5.1. Sul punto è sorto contrasto fra le parti.
5.2. Secondo la ricorrente Regione si tratterebbe di un tratto di sedime aperto
e soggetto al pubblico transito, diurno e notturno, per il quale non sarebbe
assolutamente possibile un astringente controllo e la sorveglianza del sito
richiederebbe l’organizzazione di un servizio di prevenzione continuativo e
capillare onde impedire l’abbandono abusivo e surrettizio di rifiuti ad opera
dell’indiscriminata utenza, per impedire il quale l’Amministrazione regionale
non dispone né dei mezzi, né degli uomini necessari, mentre l’Amministrazione
locale disporrebbe della polizia locale che ben potrebbe svolgere servizi di
vigilanza atti a prevenire il getto dei rifiuti e ad accertare l’identità degli
effettivi trasgressori.
5.3. Siffatta conclusione, tuttavia, non è condivisa dalla difesa comunale
asserendo che l’area dove sarebbero stati rinvenuti rifiuto di amianto, non
sarebbe un’area di strada soggetta a transito pubblico, ma l’alveo di un fiume
(oggi non più esistente), dove ignoti avrebbero lasciati rifiuti speciali
tossici, circostanza, questa, ben nota alla Regione Campania che, nonostante la
consapevolezza dell’esistenza nella zona interessata di materiale altamente
nocivo, nulla avrebbe fatto per la messa in sicurezza totale o parziale del sito
o quanto meno per evitare che ignoti continuassero ad abbandonare rifiuti di
ogni genere, ravvisandosi, pertanto, a carico della Regione proprietaria una
condotta quanto meno colposa, per non avere transennato l’area inquinata,
nonostante continui solleciti da parte degli organi competenti, non aver
collocato una videocamera e/o un sorvegliane o custode nell’area interessata.
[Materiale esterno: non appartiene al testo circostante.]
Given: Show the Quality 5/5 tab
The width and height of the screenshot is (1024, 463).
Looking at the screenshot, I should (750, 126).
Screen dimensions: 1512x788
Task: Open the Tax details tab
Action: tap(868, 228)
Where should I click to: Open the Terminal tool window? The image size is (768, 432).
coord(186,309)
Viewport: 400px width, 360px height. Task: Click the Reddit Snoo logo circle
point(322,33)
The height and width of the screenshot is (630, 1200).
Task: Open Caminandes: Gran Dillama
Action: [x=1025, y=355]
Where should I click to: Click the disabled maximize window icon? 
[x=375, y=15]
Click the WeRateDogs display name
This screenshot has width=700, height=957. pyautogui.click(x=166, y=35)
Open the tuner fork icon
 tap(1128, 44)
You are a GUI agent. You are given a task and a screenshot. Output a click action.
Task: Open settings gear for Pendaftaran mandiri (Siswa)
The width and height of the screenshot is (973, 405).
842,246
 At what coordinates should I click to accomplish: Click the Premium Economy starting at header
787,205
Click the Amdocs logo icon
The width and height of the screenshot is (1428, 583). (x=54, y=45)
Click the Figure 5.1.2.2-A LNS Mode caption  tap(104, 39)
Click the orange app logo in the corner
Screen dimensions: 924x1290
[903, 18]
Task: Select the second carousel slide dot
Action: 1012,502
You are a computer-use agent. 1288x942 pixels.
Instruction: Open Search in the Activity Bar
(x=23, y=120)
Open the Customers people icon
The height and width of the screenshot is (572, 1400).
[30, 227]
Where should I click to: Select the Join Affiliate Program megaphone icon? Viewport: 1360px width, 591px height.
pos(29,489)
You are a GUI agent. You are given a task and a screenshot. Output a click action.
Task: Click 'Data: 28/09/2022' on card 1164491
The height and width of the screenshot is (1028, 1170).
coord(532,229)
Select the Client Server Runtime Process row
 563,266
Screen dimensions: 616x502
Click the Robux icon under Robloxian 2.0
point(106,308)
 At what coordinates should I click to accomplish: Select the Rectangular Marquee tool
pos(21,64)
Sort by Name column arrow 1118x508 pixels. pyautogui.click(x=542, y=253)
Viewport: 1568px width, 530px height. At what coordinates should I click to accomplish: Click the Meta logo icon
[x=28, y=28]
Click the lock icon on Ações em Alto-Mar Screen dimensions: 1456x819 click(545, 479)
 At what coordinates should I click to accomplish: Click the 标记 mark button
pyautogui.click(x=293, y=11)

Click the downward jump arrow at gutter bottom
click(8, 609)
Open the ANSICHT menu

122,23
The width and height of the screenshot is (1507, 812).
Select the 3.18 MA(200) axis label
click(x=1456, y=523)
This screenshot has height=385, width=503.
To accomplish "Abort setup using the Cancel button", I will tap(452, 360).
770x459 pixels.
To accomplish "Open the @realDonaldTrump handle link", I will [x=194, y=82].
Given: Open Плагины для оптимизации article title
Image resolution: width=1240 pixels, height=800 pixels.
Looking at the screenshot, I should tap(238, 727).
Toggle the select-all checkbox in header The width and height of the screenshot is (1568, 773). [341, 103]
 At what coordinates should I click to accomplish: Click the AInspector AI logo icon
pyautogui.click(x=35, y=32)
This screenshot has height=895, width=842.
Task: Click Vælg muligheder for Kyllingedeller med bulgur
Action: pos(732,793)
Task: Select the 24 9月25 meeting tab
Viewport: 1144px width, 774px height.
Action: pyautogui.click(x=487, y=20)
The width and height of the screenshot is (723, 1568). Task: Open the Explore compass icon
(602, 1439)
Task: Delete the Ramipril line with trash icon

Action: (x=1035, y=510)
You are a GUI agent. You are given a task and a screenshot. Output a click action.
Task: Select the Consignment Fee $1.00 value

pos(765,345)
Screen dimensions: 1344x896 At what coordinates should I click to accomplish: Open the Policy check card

6. D’altronde bisogna considerare che, nel caso di specie, stante il richiamo
agli artt. 50 e 54 del D.L. n. 267/2000, rivestendo l’impugnata ordinanza
(anche) il carattere di un’ordinanza contingibile ed urgente, avente carattere
meramente ripristinatorio (diretto cioè ad ottenere la rimozione dell’attuale
stato di pericolo e/o a prevenire ulteriori danni all’ambiente circostante ed
alla salute pubblica) e non sanzionatorio, per la quale la ricerca
dell’obbligato di diritto, mediante accertamenti complessi e laboriosi,
risulterebbe incompatibile con l’intrinseca natura dei provvedimenti
contingibili ed urgenti ((T.A.R. Campania, 7 settembre 1991, n. 1137 che
richiama il precedente della stessa Sezione 16 luglio 1960, n. 520), sembrerebbe
ragionevole che detta ordinanza possa legittimamente indirizzarsi all’attuale
proprietario dell’area, cioè a colui che si trova con quest’ultima in un
rapporto tale da consentirgli di eseguire gli interventi ritenuti necessari al
fine di eliminare la riscontrata situazione di pericolo, ancorché essa sia da
imputarsi ad altro soggetto o a diverso proprietario (C. di S., 2 aprile 2001,
n. 1904 e 2 aprile 2003, n. 1678); pertanto, impregiudicata ogni rivalsa nei
confronti dell’effettivo responsabile, il soggetto destinatario del
provvedimento contingibile ed urgente emesso in materia di smaltimento di
rifiuti tossici e nocivi potrebbe essere individuato in chi con il bene si trovi
in rapporto tale da consentirgli di eseguire con celerità gli interventi
ordinati, ritenuti necessari per fronteggiare la situazione di pericolo.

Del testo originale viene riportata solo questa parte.